| Foto: Dr. Sergio Couto Junior |
Quase todo processo por crime sexual acaba desaguando na mesma pergunta: houve consentimento? Escrita assim, no papel, a indagação parece simples. Na prática, quase nunca é. Entre a versão de quem acusa e a versão de quem se defende costuma existir uma zona cinzenta feita de mensagens trocadas de madrugada, encontros anteriores, bebida, silêncios e mal-entendidos. É nessa zona que a defesa trabalha — e é ali que boa parte dos processos se decide.
O ponto de partida precisa ser técnico, não moral. O Código Penal não trata o consentimento da mesma maneira em todos os crimes contra a dignidade sexual. Em alguns tipos, a ausência de anuência integra o próprio crime e precisa ser demonstrada pela acusação. Em outros, o consentimento é juridicamente irrelevante por decisão expressa do legislador.

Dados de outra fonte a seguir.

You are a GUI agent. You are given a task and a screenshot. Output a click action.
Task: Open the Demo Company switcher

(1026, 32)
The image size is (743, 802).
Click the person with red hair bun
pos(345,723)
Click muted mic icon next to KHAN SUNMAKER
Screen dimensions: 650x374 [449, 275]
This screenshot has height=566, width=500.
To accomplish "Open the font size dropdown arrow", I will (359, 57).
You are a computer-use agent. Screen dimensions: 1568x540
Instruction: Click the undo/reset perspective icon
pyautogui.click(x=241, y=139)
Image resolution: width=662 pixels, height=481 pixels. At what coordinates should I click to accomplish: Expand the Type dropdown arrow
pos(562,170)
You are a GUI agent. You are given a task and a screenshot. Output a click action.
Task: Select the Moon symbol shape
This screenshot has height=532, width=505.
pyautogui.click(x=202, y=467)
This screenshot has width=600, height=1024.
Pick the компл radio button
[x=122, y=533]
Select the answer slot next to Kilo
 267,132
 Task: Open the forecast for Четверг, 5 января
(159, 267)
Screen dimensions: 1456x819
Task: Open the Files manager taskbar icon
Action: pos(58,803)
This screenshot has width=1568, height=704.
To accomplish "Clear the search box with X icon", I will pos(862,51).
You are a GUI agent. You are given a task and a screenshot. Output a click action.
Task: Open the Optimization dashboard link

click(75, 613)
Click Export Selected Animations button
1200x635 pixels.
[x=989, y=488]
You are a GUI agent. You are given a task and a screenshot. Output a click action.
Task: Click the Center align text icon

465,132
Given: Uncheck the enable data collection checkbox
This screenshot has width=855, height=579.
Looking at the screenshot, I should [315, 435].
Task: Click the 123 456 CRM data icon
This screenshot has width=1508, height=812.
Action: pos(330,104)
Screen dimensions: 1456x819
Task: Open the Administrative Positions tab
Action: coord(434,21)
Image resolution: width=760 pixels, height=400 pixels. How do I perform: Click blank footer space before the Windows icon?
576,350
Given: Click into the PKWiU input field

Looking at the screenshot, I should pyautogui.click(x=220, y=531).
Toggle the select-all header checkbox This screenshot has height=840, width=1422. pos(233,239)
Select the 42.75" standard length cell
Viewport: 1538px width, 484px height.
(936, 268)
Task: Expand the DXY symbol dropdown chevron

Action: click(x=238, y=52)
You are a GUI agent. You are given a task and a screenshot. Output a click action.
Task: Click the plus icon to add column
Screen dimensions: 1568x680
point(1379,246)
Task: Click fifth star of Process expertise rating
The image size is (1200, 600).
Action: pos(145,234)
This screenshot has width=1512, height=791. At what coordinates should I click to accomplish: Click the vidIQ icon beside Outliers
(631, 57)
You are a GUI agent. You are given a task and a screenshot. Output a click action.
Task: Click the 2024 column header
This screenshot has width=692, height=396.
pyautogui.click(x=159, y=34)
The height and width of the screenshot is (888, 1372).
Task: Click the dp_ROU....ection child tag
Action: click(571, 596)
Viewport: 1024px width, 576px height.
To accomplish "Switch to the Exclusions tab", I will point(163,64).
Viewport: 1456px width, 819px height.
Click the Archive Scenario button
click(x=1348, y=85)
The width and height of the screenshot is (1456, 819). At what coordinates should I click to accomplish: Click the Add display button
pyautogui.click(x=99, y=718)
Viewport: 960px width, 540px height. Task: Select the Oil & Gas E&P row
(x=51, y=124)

Misturar essas duas categorias é o equívoco mais comum de quem chega ao assunto sem preparo — e também o mais caro, porque leva a defesa a discutir o que não se discute e a ignorar o que realmente pode absolver.
O consentimento não vale o mesmo em todos os tipos penais
No estupro do artigo 213 do Código Penal, o núcleo da conduta é constranger alguém, mediante violência ou grave ameaça, a ter conjunção carnal ou a praticar ou permitir que com ele se pratique outro ato libidinoso. A pena é de reclusão de seis a dez anos. Repare no verbo: constranger. Sem o constrangimento — isto é, sem violência ou grave ameaça vencendo a vontade contrária —, o fato não se ajusta ao tipo. A ausência de consentimento é elemento da imputação, e o ônus de demonstrá-la é de quem acusa, não de quem se defende.
Já o artigo 215 cuida da violação sexual mediante fraude, situação em que existe uma aparência de anuência obtida por meio ilícito, capaz de impedir ou dificultar a livre manifestação de vontade da vítima. Aqui o consentimento existe no plano dos fatos, mas está viciado na origem. O artigo 215-A, por sua vez, pune a importunação sexual — praticar ato libidinoso na presença de alguém e sem a sua anuência, com o fim de satisfazer lascívia própria ou de terceiro —, com pena de um a cinco anos, quando a conduta não configura crime mais grave.
E há o artigo 217-A, o estupro de vulnerável, em que a lógica se inverte por completo. Quando a vítima é menor de catorze anos, ou quando, por enfermidade ou deficiência mental, não tem o discernimento necessário para o ato, ou ainda quando por qualquer outra causa não pode oferecer resistência, o consentimento simplesmente não entra na conta. A pena, após a Lei 15.280/2025, passou a ser de reclusão de dez a dezoito anos, mais multa.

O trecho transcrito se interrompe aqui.